Collected data

*** Begin section ***

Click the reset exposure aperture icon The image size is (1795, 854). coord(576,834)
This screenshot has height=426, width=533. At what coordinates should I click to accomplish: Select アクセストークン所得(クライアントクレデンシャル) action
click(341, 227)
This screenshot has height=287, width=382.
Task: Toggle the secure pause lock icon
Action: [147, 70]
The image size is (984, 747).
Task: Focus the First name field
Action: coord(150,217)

*** End section ***

Your assignment: Every entry shown above should be written out again without a single difference.

Task output:
Click the reset exposure aperture icon The image size is (1795, 854). coord(576,834)
This screenshot has height=426, width=533. At what coordinates should I click to accomplish: Select アクセストークン所得(クライアントクレデンシャル) action
click(341, 227)
This screenshot has height=287, width=382.
Task: Toggle the secure pause lock icon
Action: [147, 70]
The image size is (984, 747).
Task: Focus the First name field
Action: coord(150,217)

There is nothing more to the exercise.